クラークの体育は記録より気持ちよく体を動かすことが目的です。

 クラーク高校の体育の授業は月一回。毎年その一回目にはスポーツテストが実施されます。今回は約三十名の生徒と教員が、四月十五日(金)に米子市民体育館へバス二台で出かけました。
 種目は、握力、上体起こし、長座体前屈、反復横とび、五十メートル走、立ち幅とび、ハンドボール投げの七つ。普段あまり運動をしていない生徒が多く、全体的にあまり成績はよくないようでしたが、写真を見る限りはそれなりに楽しそうですね。どちらかと言うと生徒よりも教員の方が楽しそう(笑)。生徒以上に運動不足な教員にとっては、久しぶりに体を動かすよい機会になったようです。
 来月の予定はバレーボール。暑さも加わって、いい汗がかけるといいですね。
(担当 鈴木)

職員随想 




76年と10ヶ月
  板見 拓史




 76年と10ヶ月、皆さんは、この数字が何を表しているのか分かるでしょうか?急にこのような中途半端な数字について聞かれても返答に困るかもしれませんね。世界各国の統計データに詳しい人なら、「76年10ヶ月?アメリカ人の平均寿命がだいたいそのくらいだったかな?」と答えるかもしれません。最新のデータでは、コロナの影響もあり、前年より1・8年短くなり、ちょうど77年のようです。2ヶ月オーバーです。惜しいですが、平均寿命に関しての数字ではありません。宇宙や星に興味がある人は、「天王星やハレー彗星の公転周期がそのくらいだったかな?」と答えるかもしれませんね。天王星の公転周期は84年と3ヶ月なので大きくオーバーしますが、ハレー彗星の公転周期は75年と4ヶ月とこれまた惜しい数字です。しかし、残念ながら天体の公転周期に関する数字でもありません。また、多くの人が「太平洋戦争が終わってから現在までの年月ではないかな?」と答えるかもしれませんね。2022年4月現在では、終戦から76年と8ヶ月が経っています。惜しいですが2ヶ月足りません。
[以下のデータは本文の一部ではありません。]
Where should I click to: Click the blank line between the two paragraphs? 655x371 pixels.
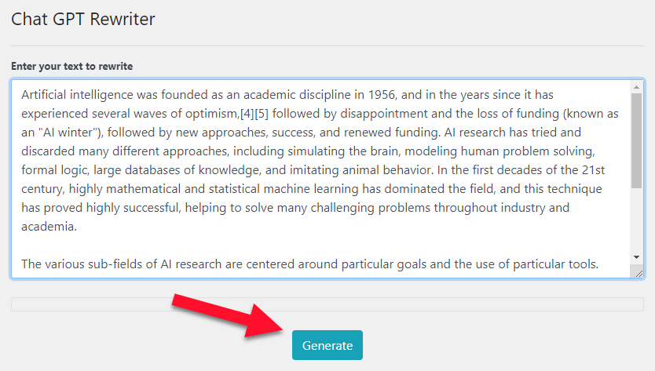(x=236, y=246)
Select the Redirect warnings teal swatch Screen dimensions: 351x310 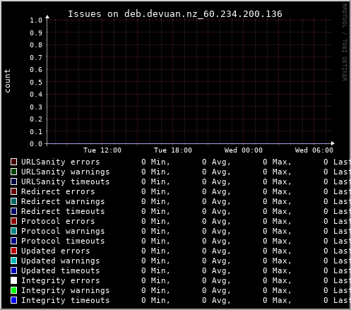pos(14,201)
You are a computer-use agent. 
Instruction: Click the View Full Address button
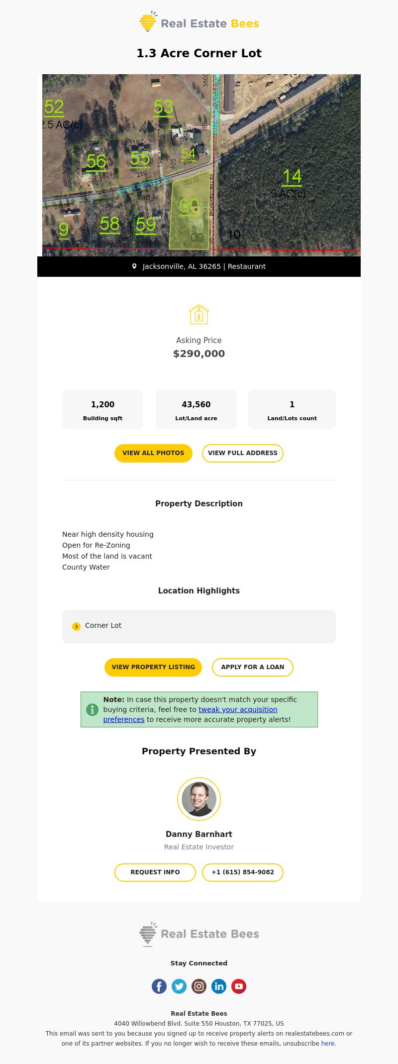[243, 453]
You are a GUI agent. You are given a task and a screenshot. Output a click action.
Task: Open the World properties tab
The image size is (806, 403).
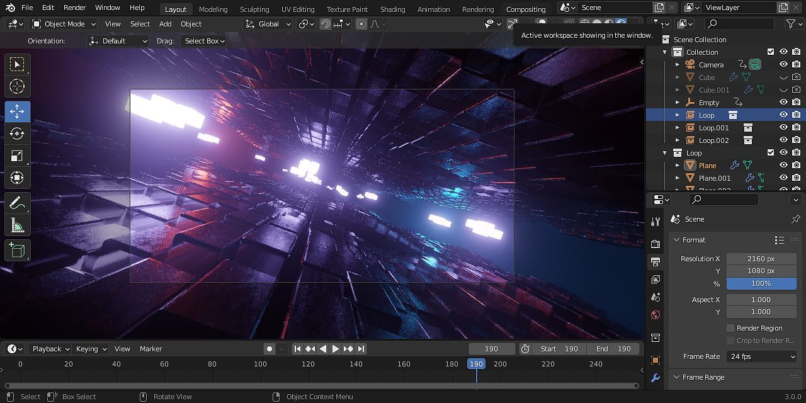(655, 314)

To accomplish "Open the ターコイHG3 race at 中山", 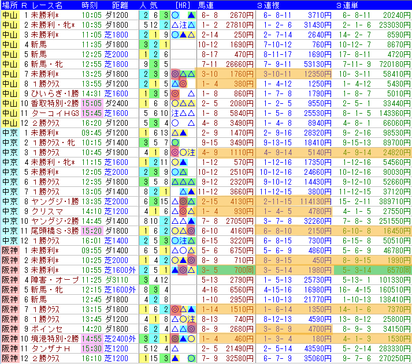I will [x=55, y=113].
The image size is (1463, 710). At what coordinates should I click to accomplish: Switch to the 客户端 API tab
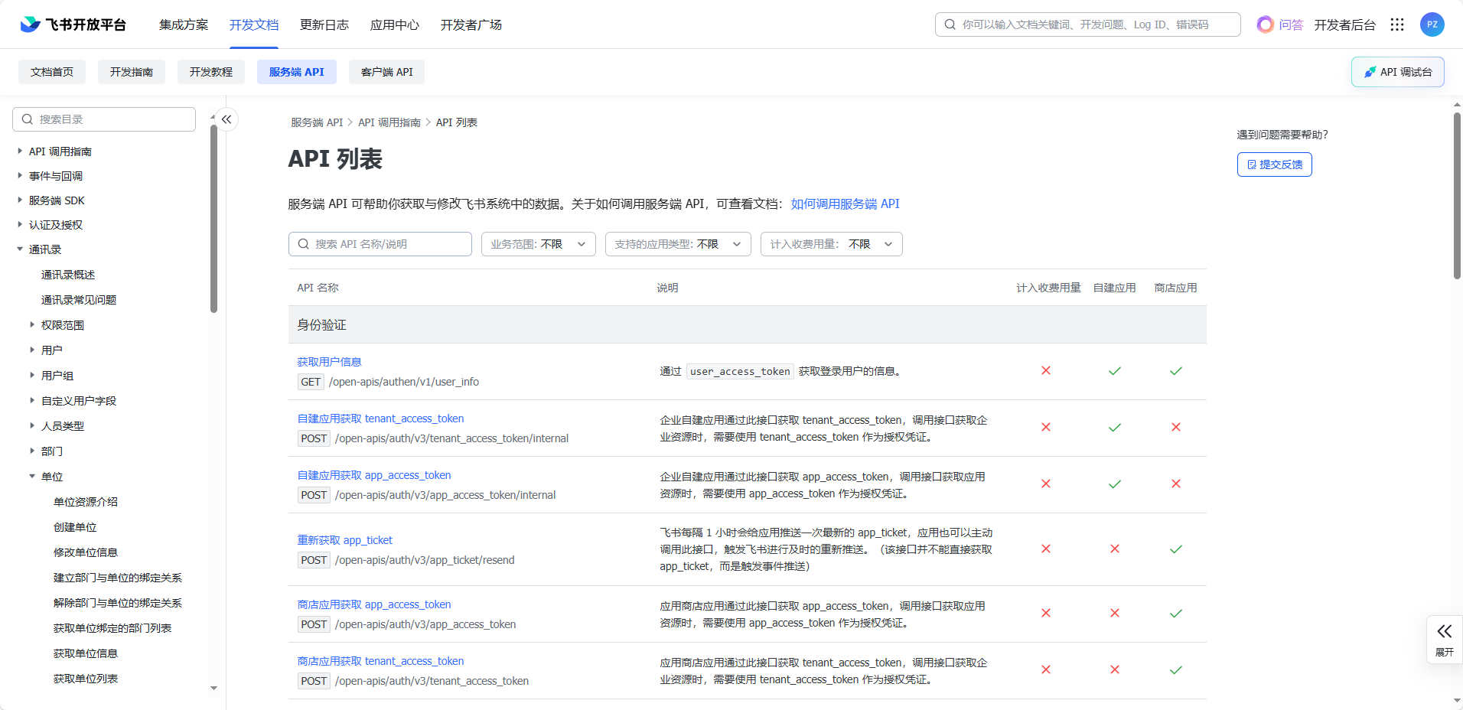[386, 72]
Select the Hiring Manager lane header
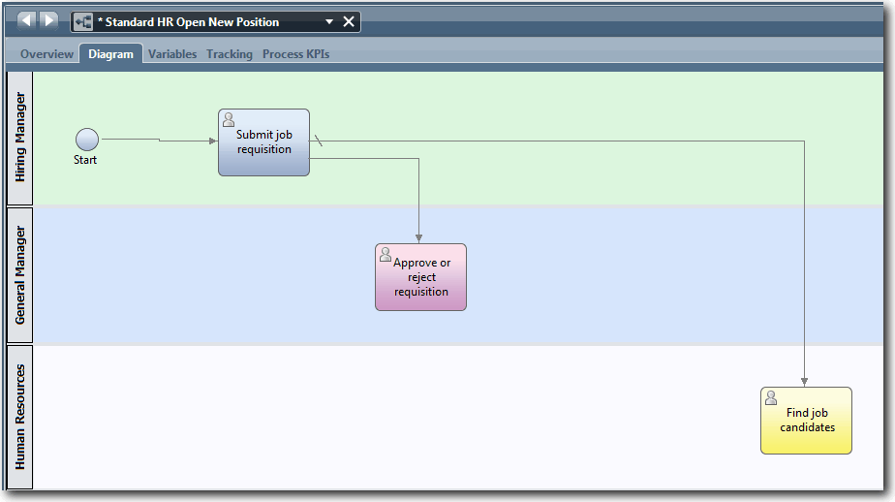Viewport: 895px width, 502px height. tap(20, 137)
果たして、76年10ヶ月というのは、いったい何を表している数字なのでしょうか?
 正解は、1868年10月23日に元号が「明治」に変わってから、1945年8月15日に太平洋戦争が終戦するまでの年
月です。もっと簡単に言うと日本の歴史において「近代」と呼ばれる期間がだいたいこのくらいの年月になります。「近代」といえば、明治維新から始まり、日清戦争、日露戦争、大正デモクラシー、第一次世界大戦、世界恐慌、第二次世界大戦と非常に密度の濃い激動の時代です。そのため、歴史の教科書にも多くのページが割かれていて、覚えるのに苦労する所ではないでしょうか。
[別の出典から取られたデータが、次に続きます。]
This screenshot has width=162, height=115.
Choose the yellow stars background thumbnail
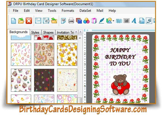tap(67, 54)
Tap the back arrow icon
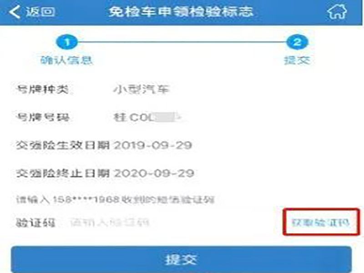364x273 pixels. pyautogui.click(x=15, y=12)
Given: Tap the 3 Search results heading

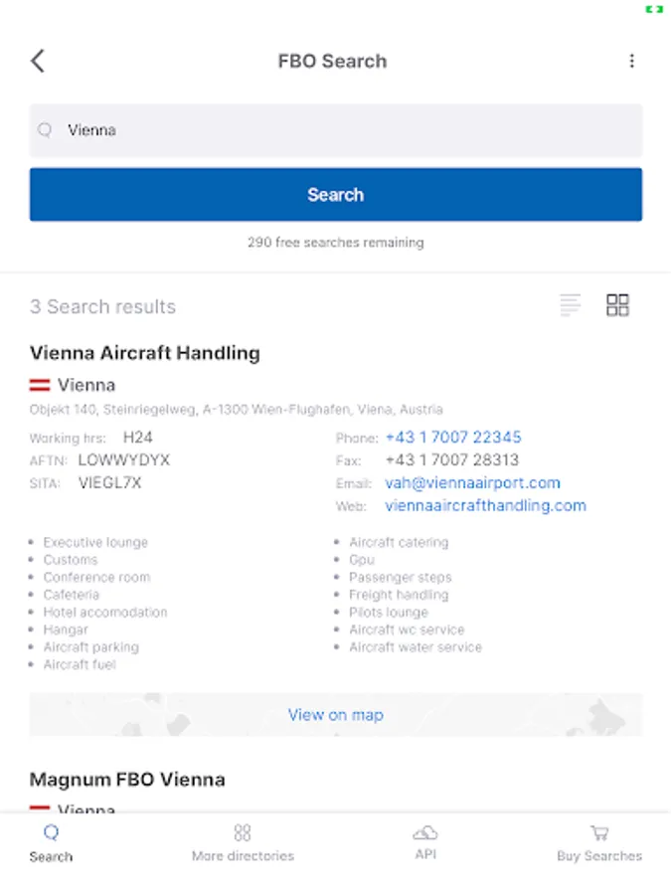Looking at the screenshot, I should coord(102,306).
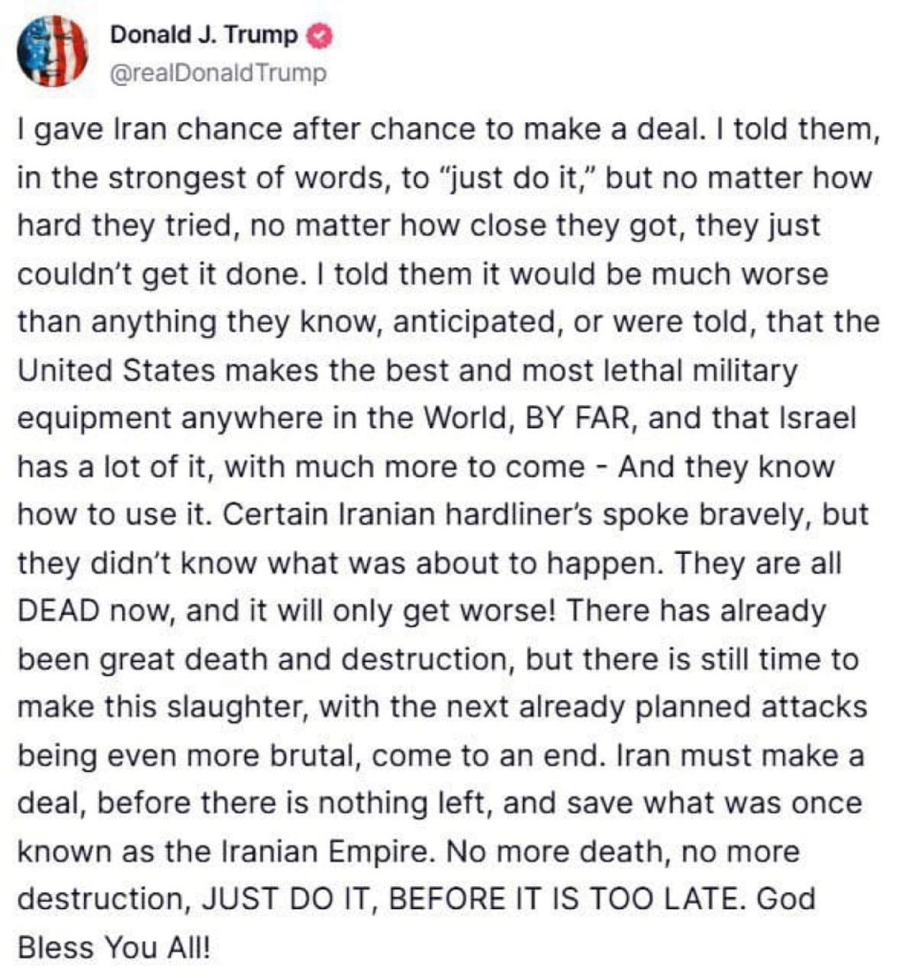Click the capitalized word "DEAD"
This screenshot has width=905, height=978.
(x=61, y=612)
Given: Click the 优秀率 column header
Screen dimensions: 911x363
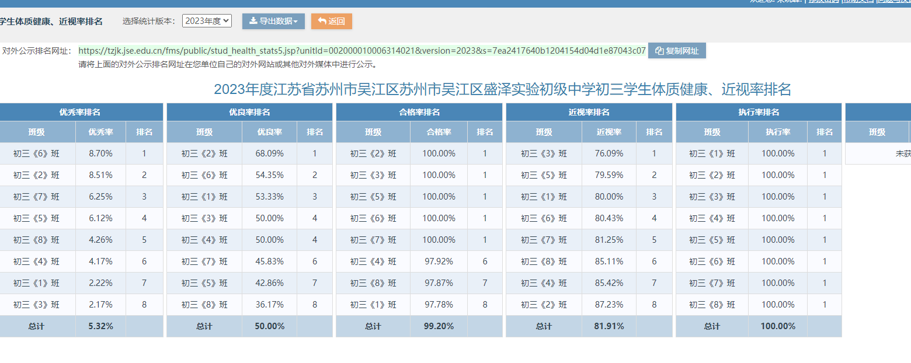Looking at the screenshot, I should pyautogui.click(x=100, y=132).
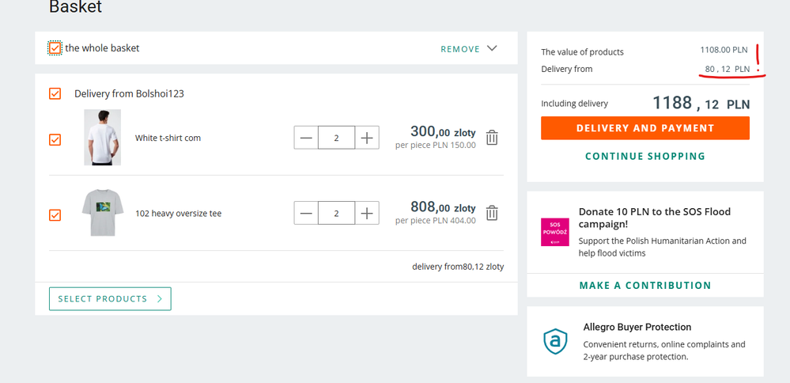790x383 pixels.
Task: Decrease White t-shirt quantity with minus
Action: (x=306, y=138)
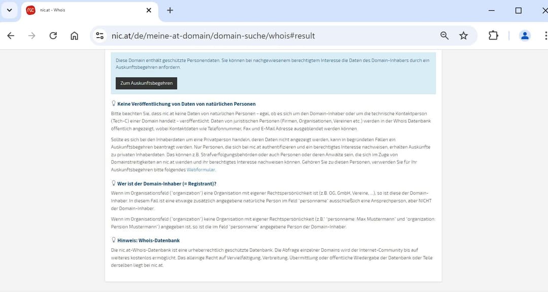Open the tab search dropdown chevron

click(x=9, y=11)
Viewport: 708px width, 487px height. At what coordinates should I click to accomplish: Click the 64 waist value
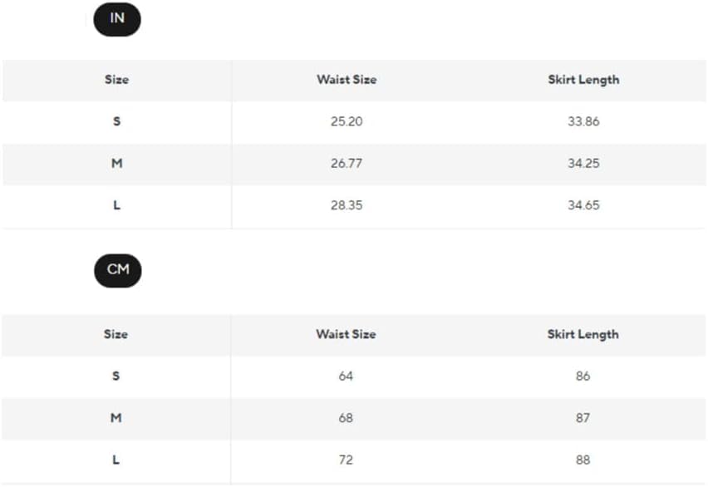(346, 376)
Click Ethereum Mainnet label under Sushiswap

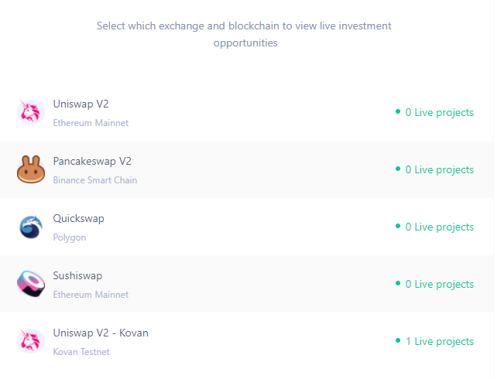91,295
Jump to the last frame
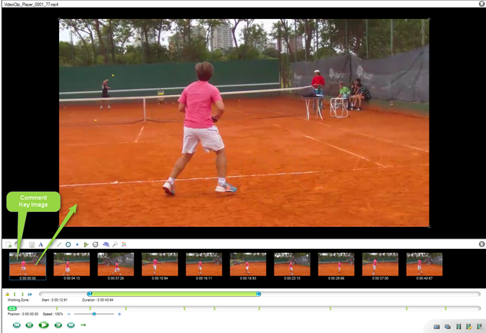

 「近代」の次の時代区分を「現代」と言います。「現代」の定義は、各国で大きく異なっており、ベトナムでは、ベトナム戦争が終わり南北ベトナムが統一して以降をヨーロッパでは、東欧革命、東西ドイツの統一、ソ連崩壊以降を「現代」とすることが多いようです。日本では、第二次世界大戦が終了してから今現在までを「現代」としています。先ほど言った通り、終戦から現在までが76年8ヶ月ですから、2ヶ月後の2022年6月には、「現代」の期間が76年10ヶ月になり、明治から終戦までの年月に並びます。「近代」は、外国との戦争だけでなく、戊辰戦争、西南戦争等の内戦もあり、多くの命が失われた時代でした。その一方、「現代」の日本は、「近代」とほぼ同じ年月であるにも関わらず、幸い一度も戦争が行われていない平和な時代です。ロシアのウクライナ侵攻のニュースを見る度に、恵まれた時代、場所に生まれたなと思わされます。
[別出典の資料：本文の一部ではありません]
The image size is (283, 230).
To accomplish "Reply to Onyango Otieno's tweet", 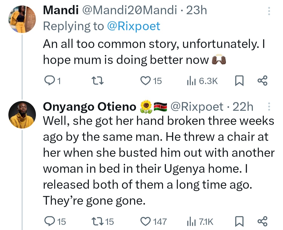I will 49,222.
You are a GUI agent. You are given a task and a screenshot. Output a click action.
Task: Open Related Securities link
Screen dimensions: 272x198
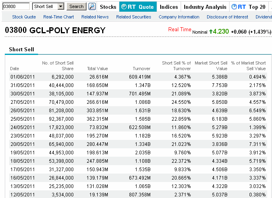point(133,17)
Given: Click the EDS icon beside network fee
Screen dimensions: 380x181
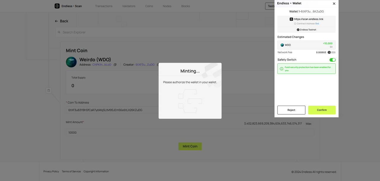Looking at the screenshot, I should 329,53.
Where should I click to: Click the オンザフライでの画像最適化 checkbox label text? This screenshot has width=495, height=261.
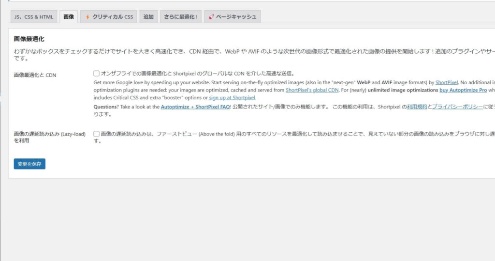click(193, 74)
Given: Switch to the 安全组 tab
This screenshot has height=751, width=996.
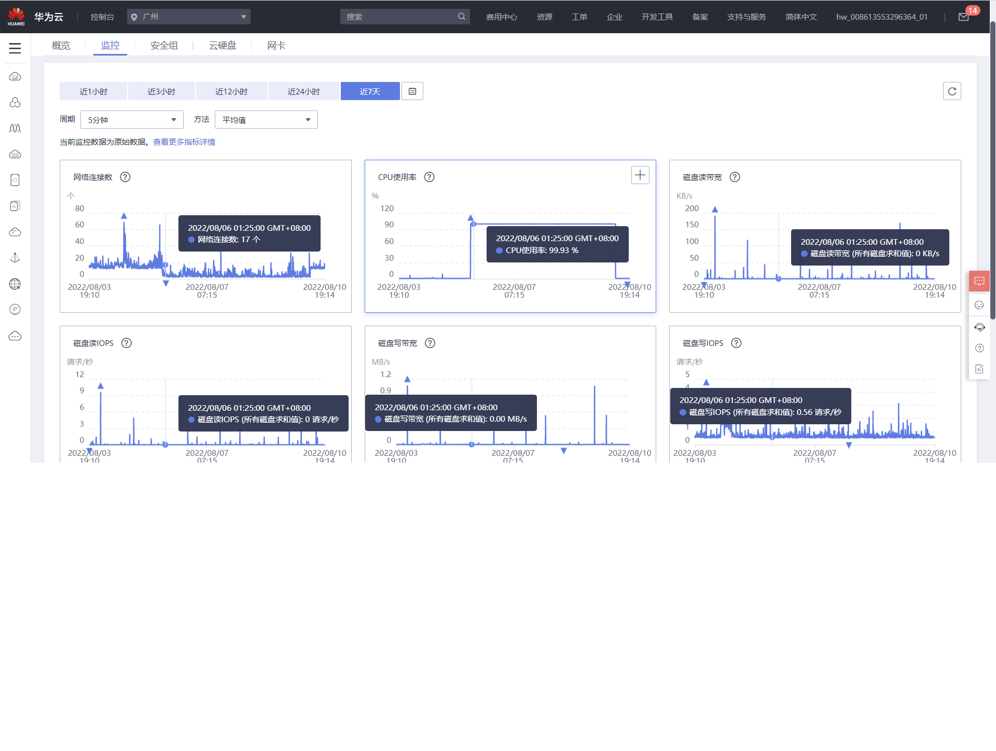Looking at the screenshot, I should tap(164, 46).
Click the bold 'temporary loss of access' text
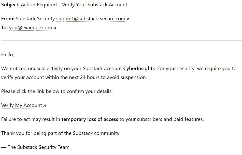 click(x=90, y=119)
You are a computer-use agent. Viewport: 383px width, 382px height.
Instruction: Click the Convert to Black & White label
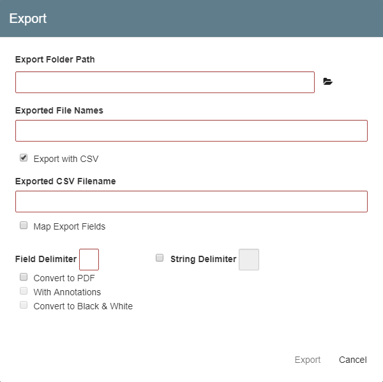tap(83, 306)
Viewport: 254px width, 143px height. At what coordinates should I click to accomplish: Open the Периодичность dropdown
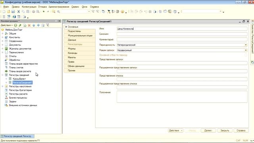click(x=246, y=45)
 最後に、元号が明治に変わった1868年から76年10ヶ月毎、昔に遡って1792年、1715年、1638年に何があったのか見ていきましょう。1792年は松平定信が寛政の改革を行っています。次の年には解任されてしまいます。1715年は、享保の改革が行われる前年です。1638年は、島原の乱が起きています。島原の乱から戊辰戦争までの期間はなんと76年10ヶ月の約3倍です。江戸時代の戦争の少なさには、本当に感心させられます。「現代」も江戸時代に負けないくらい、100年、200年と戦争のない時代になることを願っています。